A nurse is caring for an 83-year-old man who has had swallowing difficulties. All of the following interventions are appropriate for this client EXCEPT:
- A. Keep the client in an upright position at all times
- B. Auscultate lung sounds every shift and after feedings
- C. Maintain suction equipment at the client's bedside
- D. Instruct the client about how to perform swallowing exercises
Correct Answer: A
Rationale: When caring for a client with swallowing difficulties, it is crucial to prevent aspiration of food into the lungs. Appropriate interventions include auscultating lung sounds every shift and after feedings to assess for any changes in breathing patterns, maintaining suction equipment at the client's bedside in case of difficulties, and providing instruction on swallowing exercises. Keeping the client in an upright position at all times is not necessary and may not always be feasible or comfortable for the client. This rigid requirement is not part of the standard care protocol for managing swallowing difficulties.
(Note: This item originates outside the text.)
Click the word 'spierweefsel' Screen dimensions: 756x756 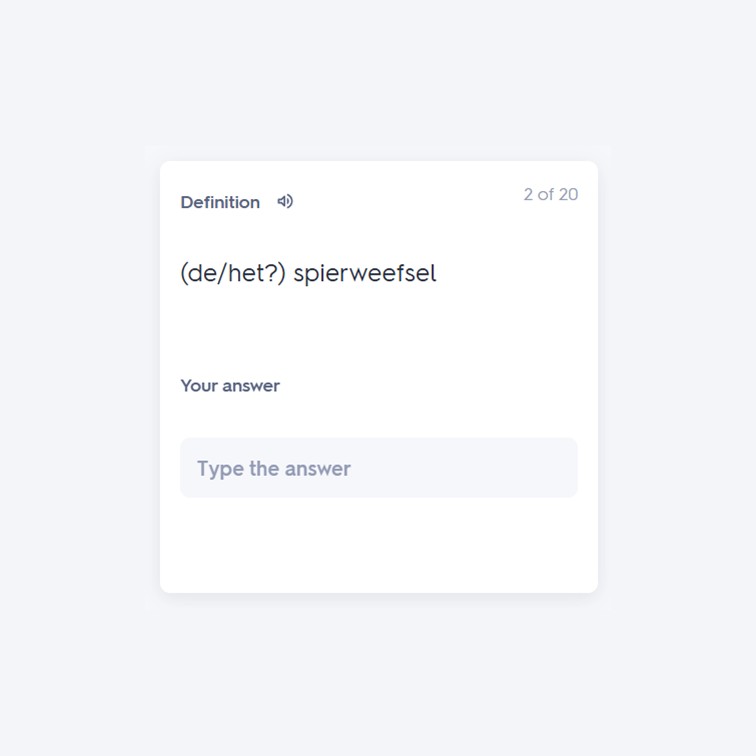coord(365,274)
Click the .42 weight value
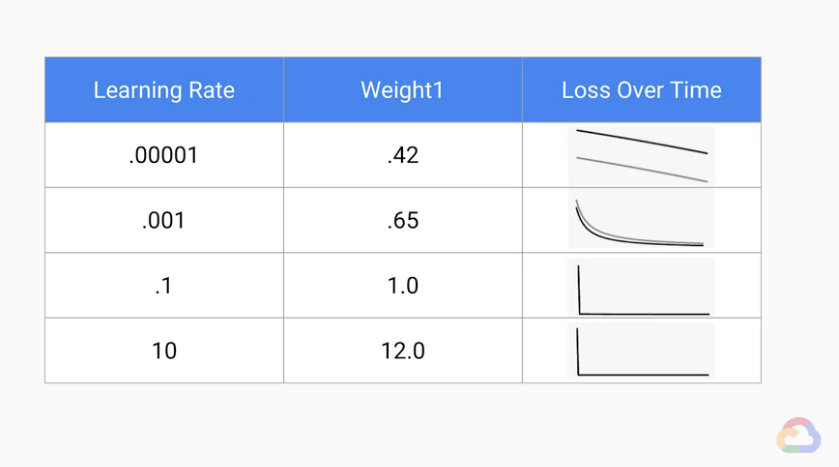 [402, 156]
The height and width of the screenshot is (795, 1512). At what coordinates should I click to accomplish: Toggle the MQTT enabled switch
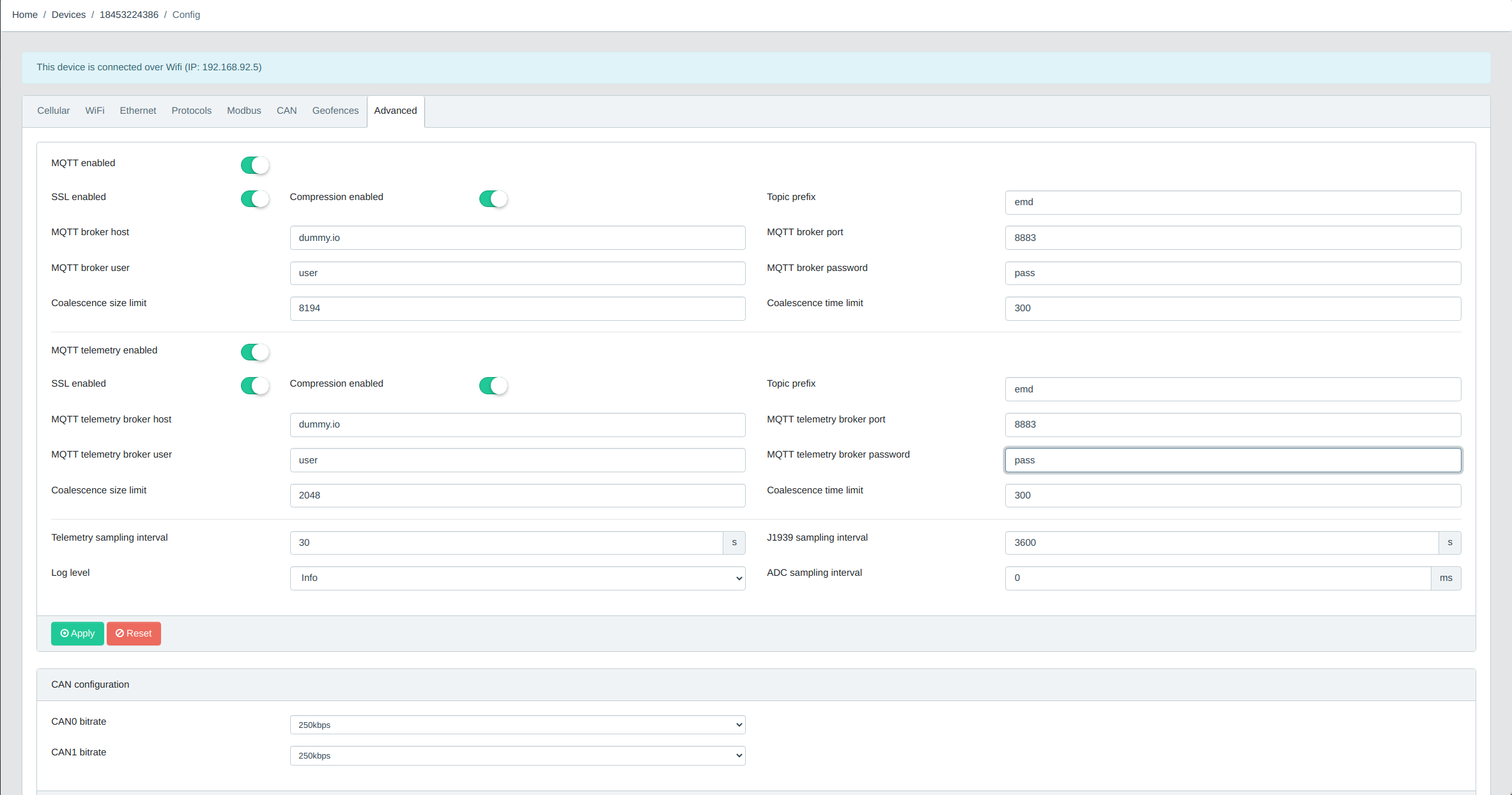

The nurse provides instructions to the client taking clorazepate for the management of an anxiety disorder. What information related to this medication should the nurse provide to the client?
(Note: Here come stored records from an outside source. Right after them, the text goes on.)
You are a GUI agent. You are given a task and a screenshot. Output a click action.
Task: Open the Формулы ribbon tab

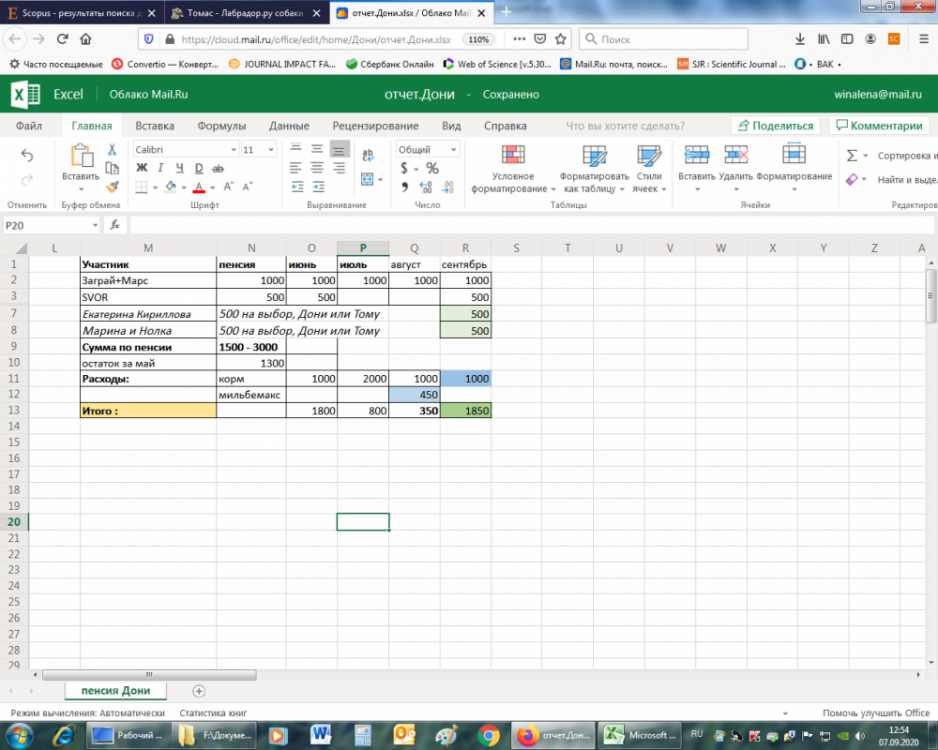click(x=221, y=126)
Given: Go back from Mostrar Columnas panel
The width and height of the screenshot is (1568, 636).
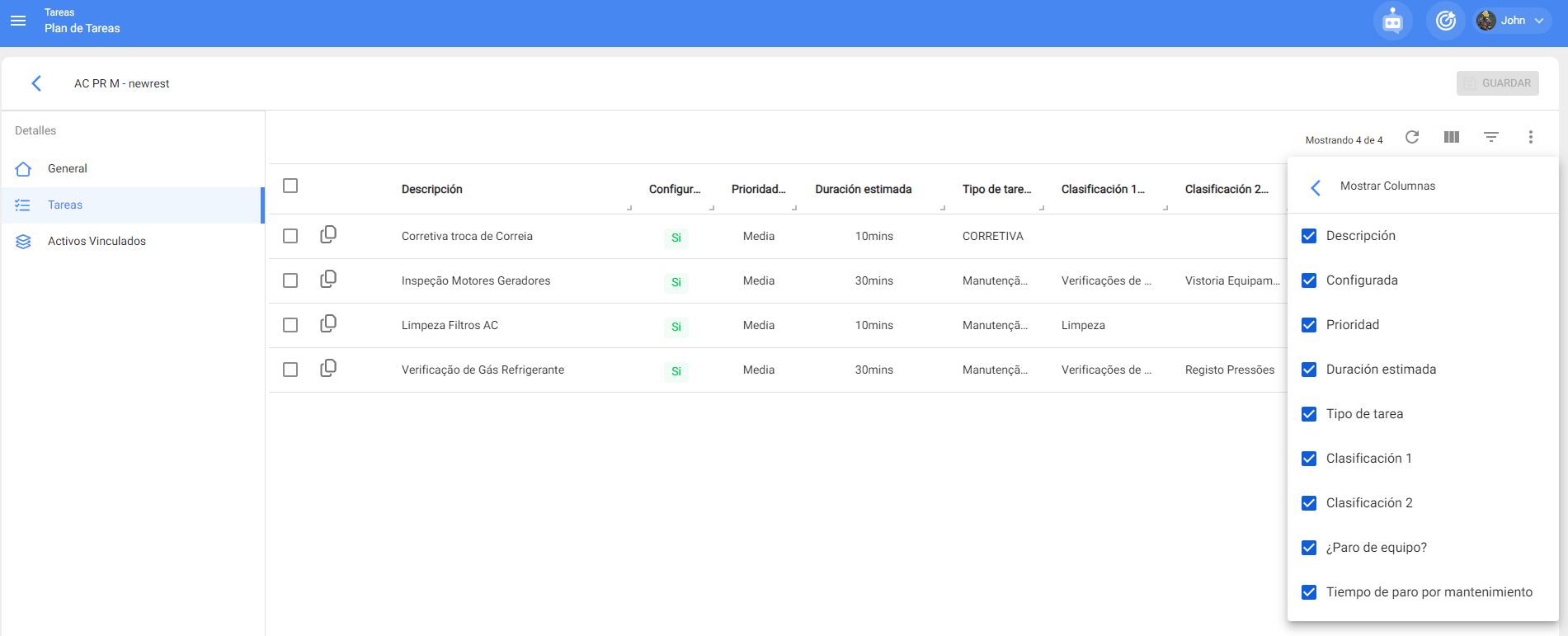Looking at the screenshot, I should tap(1316, 187).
- A. Dizziness is a side effect.
- B. Smoking increases the effectiveness of the medication.
- C. If drowsiness occurs, call the primary health care provider.
- D. If gastrointestinal disturbances occur, discontinue the medication.
Correct Answer: A
Rationale: Dizziness is a common side effect of clorazepate, and clients should be instructed to change positions slowly to manage it. Smoking reduces the medication's effectiveness, drowsiness is expected and does not require contacting the provider, and gastrointestinal disturbances should be managed by taking the medication with food, not discontinuing it.